■ Exercise requirements:
What lines in the data below mention the string "グラフィックTシャツ"? Copy them out.

■ Exercise input:
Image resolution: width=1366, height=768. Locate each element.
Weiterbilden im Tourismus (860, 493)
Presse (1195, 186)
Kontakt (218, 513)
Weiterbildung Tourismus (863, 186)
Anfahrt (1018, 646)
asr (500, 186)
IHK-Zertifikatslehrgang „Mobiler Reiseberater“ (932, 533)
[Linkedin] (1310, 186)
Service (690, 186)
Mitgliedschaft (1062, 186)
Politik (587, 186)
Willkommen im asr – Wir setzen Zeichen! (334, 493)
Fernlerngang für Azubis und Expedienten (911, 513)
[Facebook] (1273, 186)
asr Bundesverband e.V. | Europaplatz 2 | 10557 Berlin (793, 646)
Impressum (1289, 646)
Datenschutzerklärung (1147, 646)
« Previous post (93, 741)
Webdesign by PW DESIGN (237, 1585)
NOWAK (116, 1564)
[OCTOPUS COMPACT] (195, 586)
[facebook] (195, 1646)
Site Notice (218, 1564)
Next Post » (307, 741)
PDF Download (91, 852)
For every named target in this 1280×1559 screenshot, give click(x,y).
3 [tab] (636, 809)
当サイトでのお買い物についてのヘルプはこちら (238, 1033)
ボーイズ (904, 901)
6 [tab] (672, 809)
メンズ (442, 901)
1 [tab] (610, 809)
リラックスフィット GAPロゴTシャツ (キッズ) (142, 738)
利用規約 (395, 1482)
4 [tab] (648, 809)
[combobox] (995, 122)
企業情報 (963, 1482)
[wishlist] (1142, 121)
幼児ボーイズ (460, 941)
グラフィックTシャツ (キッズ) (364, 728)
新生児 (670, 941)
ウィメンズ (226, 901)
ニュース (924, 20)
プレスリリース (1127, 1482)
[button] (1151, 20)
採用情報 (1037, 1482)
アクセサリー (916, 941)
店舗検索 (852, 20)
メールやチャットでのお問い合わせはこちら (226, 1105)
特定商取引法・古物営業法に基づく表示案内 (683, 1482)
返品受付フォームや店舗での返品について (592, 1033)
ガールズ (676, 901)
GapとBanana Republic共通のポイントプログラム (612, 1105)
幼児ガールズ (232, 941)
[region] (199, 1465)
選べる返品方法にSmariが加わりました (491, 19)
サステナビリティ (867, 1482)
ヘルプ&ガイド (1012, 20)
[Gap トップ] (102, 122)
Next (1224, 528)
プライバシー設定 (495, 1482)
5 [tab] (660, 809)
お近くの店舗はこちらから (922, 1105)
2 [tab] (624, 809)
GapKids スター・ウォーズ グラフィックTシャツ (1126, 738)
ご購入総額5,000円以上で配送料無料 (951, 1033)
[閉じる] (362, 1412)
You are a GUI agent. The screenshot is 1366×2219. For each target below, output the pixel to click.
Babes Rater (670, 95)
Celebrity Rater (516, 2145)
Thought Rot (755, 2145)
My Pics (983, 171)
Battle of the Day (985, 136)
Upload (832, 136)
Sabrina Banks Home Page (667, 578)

■ Output below:
グラフィックTシャツ (キッズ) (364, 728)
GapKids スター・ウォーズ グラフィックTシャツ (1126, 738)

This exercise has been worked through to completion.